LA POETICA FIGURALE DI GIANNI CELLA
FAVOLE, METAFORE E AFORISMI FIGURALI
…Quando Gianni s’infilò nella buca del Bianconiglio e incontrò il suo nuovo Regno, scoprì che in quel luogo, come per magia, poteva trasformare le idee, i nomi, i proverbi e i modi dire nei personaggi di una storia: eroi in azione, eroi in ricerca della propria identità, proprio come nelle fiabe e nei romanzi di formazione.
Nel regno della meta-arte e della pubblicità dove la citazione abbonda, in un gioco semiotico che allude alla vuotezza del segno e del suo rimando infinito, Gianni Cella prova a recuperare la metafora e a riempirla di sensi nuovi, prova a esplorare i simboli dell’immaginario collettivo contemporaneo. E lo fa con la consapevolezza della Morte di Dio, della caduta del mito della verità assoluta: “Una forma d’arte, questa capace di piacere a Nietzsche, il quale amava un’arte “ondeggiante, danzante, irridente e fanciullesca”, che ci è tuttora necessaria per non perdere quella libertà sopra le cose che la mente esige da noi, non distinguendo chi gioca dal gioco stesso. […] Credo che i personaggi di Cella possono essere definiti aforismi figurali e concettuali, in quanto ogni suo lavoro si offre come pensiero decentrato, plurale, inquieto, che sfugge continuamente all’unilateralità dei comportamenti, e colpisce il mito stesso della “verità”, costringendo il pensiero ad andare oltre, ad abbandonare ogni stabile certezza”. (cit. pp. 3-4, M. Vescovo, in Gianni Cella, Studio Vigato, Alessandria, 2005).
La malinconia del pagliaccio
Gli eroi di Cella sono eroi complessi e moderni: eroi con la cravatta, alieni, mutanti transgenici, totem ibridi. Sono eroi velati di malinconia, consapevoli della loro fragilità e della precarietà delle loro relazioni: “i pagliacci che muoiono sulla scena”. Surrealtà e ironia si mescolano dolcemente, rendendo le sue opere graffianti e ridanciane come un racconto di Stefano Benni; angoscianti e irrisolte come un racconto di Dino Buzzati.
L’empatia figurale
Gianni Cella suole dire che le sue immagini sono dotate di “empatia”: e l’empatia è proprio quella qualità del “sentire” che gli permette di dichiarare il suo amore per la vita, nonostante i moti disgreganti della società di massa. Non puoi non voler bene ai personaggi delle sue fiabe: essi fanno il verso alle nostre paure più profonde, colorandole di tinte accese e di movimenti goffi. Sdrammatizzare senza banalizzare la parte ombra, dunque, così da integrarla e “sognare più vero”.

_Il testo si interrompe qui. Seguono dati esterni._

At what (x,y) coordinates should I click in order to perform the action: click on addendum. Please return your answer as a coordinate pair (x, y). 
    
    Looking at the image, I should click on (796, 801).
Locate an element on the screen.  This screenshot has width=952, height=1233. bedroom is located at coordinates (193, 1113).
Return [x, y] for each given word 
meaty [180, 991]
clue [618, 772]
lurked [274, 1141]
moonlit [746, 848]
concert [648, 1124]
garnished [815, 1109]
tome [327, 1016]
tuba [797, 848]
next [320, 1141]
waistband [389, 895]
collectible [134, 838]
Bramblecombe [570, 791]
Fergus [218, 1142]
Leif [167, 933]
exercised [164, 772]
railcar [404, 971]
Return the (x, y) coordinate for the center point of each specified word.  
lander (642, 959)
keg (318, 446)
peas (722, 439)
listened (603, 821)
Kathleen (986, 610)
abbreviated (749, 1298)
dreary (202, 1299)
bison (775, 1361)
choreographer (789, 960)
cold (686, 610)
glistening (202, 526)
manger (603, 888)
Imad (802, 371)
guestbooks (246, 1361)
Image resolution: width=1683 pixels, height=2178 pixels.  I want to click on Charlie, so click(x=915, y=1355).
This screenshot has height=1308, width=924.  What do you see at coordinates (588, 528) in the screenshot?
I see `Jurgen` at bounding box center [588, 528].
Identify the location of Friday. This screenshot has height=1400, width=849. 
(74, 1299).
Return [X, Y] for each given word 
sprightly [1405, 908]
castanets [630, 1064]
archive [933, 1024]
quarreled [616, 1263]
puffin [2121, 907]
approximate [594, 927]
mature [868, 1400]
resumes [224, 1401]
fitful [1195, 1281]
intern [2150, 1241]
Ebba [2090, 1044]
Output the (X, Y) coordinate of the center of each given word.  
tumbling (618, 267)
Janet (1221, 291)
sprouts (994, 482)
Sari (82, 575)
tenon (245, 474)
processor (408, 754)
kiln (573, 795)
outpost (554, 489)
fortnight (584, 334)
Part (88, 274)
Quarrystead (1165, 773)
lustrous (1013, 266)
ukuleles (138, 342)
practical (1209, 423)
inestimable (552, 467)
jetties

E “sognare più vero” è quello che spinge ogni giorno Gianni Cella a creare: “C’è molto più cinismo, ma allo stesso tempo anche una forte speranza. Gli artisti per fortuna ci credono ancora! Il mondo dell’arte, tutto sommato è ancora tra i più puri, tra i migliori. […] L’arte permette ancora di osare…” (cit. pp. 9, intervista, in Gianni Cella, Studio Vigato, Alessandria, 2005).
Perché la vetroresina?
La vetroresina è un materiale che, a suo dire, “non ha memoria storica”, si adatta meglio alla modellazione perché si lavora come la creta. Nella scultura tradizionale il segno manuale e materico è visibile. La vetroresina trasforma invece le opere in creature con contorni morbidi e continui. Il gesto demiurgico del singolo diventa così un gesto demiurgico collettivo, non etichettabile, come se i personaggi rappresentati esistessero autonomamente da tempo “immemore”, per l’appunto.